Dataset original source:

- [Kaggle](https://www.kaggle.com/datasets/rmisra/news-headlines-dataset-for-sarcasm-detection)

Build a predictive model

- Compare: NB, KNN, SVM

Theorical sources

- [NB](https://en.wikipedia.org/wiki/Naive_Bayes_classifier)
- [KNN](https://www.codecademy.com/learn/introduction-to-supervised-learning-skill-path/modules/k-nearest-neighbors-skill-path/cheatsheet)
- [SVM](https://es.wikipedia.org/wiki/M%C3%A1quinas_de_vectores_de_soporte)

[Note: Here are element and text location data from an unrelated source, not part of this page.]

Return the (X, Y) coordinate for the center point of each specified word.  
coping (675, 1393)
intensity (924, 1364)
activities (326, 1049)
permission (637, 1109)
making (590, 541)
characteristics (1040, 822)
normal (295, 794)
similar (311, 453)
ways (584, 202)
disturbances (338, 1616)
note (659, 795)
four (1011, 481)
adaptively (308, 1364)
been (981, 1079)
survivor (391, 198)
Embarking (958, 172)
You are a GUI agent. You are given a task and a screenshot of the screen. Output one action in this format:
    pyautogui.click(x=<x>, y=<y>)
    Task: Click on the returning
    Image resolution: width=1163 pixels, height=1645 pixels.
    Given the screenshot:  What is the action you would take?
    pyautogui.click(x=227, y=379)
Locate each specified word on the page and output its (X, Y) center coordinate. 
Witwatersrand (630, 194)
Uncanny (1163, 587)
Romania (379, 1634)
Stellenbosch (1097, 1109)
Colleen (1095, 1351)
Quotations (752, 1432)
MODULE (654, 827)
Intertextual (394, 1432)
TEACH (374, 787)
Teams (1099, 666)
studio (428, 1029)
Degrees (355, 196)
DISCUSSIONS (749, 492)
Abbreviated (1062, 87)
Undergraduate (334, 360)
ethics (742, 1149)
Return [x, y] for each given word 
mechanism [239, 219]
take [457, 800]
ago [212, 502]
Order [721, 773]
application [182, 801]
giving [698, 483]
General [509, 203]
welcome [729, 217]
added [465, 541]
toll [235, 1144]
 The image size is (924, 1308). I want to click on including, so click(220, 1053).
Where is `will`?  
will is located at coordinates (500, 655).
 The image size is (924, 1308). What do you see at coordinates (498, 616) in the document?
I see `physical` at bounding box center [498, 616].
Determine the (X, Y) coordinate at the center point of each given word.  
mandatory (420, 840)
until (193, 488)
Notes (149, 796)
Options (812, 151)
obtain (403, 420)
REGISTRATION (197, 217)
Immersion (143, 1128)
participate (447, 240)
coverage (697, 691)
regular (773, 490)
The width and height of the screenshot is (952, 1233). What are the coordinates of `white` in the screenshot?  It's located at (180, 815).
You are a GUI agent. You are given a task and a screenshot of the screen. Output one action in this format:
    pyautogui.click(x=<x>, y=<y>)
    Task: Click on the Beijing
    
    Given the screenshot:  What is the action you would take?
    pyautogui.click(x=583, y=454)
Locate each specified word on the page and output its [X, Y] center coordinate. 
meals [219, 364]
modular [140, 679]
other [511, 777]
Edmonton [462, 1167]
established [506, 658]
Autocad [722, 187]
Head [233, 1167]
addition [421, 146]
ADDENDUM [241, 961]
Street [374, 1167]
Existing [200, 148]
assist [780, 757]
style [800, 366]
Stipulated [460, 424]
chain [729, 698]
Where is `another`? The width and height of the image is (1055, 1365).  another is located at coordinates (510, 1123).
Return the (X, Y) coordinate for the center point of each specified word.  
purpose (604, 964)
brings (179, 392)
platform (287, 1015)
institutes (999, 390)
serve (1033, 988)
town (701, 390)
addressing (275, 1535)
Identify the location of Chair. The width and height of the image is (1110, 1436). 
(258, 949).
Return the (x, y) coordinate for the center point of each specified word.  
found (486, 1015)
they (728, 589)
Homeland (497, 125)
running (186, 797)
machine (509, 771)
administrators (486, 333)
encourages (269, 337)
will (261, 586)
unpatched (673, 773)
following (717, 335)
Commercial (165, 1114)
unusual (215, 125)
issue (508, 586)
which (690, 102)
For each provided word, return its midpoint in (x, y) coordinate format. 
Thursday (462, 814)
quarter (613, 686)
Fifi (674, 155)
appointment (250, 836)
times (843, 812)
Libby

Sklearn algorithm references

- [Column Transformer](https://scikit-learn.org/stable/modules/generated/sklearn.compose.make_column_transformer.html)
- [One Hot Encoder](https://datagy.io/sklearn-one-hot-encode/)
- [Text feature extraction](https://scikit-learn.org/stable/modules/feature_extraction.html#text-feature-extraction)
- [NB](https://scikit-learn.org/stable/modules/naive_bayes.html)
- [KNN](https://scikit-learn.org/stable/modules/generated/sklearn.neighbors.KNeighborsClassifier.html)
- [SVM](https://scikit-learn.org/stable/modules/generated/sklearn.svm.SVC.html)

In [226]:
import pandas as pd

In [227]:
dataset_name = 'Sarcasm_Headlines_Dataset.json'

In [228]:
df = pd.read_json(dataset_name, lines=True)
df.head()

Unnamed: 0,article_link,headline,is_sarcastic
0,https://www.huffingtonpost.com/entry/versace-b...,former versace store clerk sues over secret 'b...,0
1,https://www.huffingtonpost.com/entry/roseanne-...,the 'roseanne' revival catches up to our thorn...,0
2,https://local.theonion.com/mom-starting-to-fea...,mom starting to fear son's web series closest ...,1
3,https://politics.theonion.com/boehner-just-wan...,"boehner just wants wife to listen, not come up...",1
4,https://www.huffingtonpost.com/entry/jk-rowlin...,j.k. rowling wishes snape happy birthday in th...,0


In [229]:
df.shape

(26709, 3)

In [230]:
df.isna().sum()

article_link    0
headline        0
is_sarcastic    0
dtype: int64

In [231]:
extract_transmitter = lambda source : source.split('.')[1]
df['transmitter'] = df['article_link'].apply(extract_transmitter)

In [232]:
df.drop('article_link', inplace=True, errors='ignore', axis=1)
df.head()

Unnamed: 0,headline,is_sarcastic,transmitter
0,former versace store clerk sues over secret 'b...,0,huffingtonpost
1,the 'roseanne' revival catches up to our thorn...,0,huffingtonpost
2,mom starting to fear son's web series closest ...,1,theonion
3,"boehner just wants wife to listen, not come up...",1,theonion
4,j.k. rowling wishes snape happy birthday in th...,0,huffingtonpost


In [233]:
# todo: encode transmitter columns
df['transmitter'].unique()

array(['huffingtonpost', 'theonion'], dtype=object)

In [234]:
from sklearn.preprocessing import OneHotEncoder
ohe = OneHotEncoder()
transmitter_transformed = ohe.fit_transform(df[['transmitter']])
print(ohe.categories_)
print(transmitter_transformed.toarray()[0:5])
# this could be a way to transform this columns but
# I'll use ColumnTransfomer class to acomplish this
# df[ohe.categories_[0]] = transmitter_transformed.toarray()
# df.head()

[array(['huffingtonpost', 'theonion'], dtype=object)]
[[1. 0.]
 [1. 0.]
 [0. 1.]
 [0. 1.]
 [1. 0.]]


In [236]:
from sklearn.preprocessing import OneHotEncoder
from sklearn.compose import make_column_transformer

transformer = make_column_transformer(
    (OneHotEncoder(), ['transmitter']),
    remainder='passthrough')

transformed = transformer.fit_transform(df)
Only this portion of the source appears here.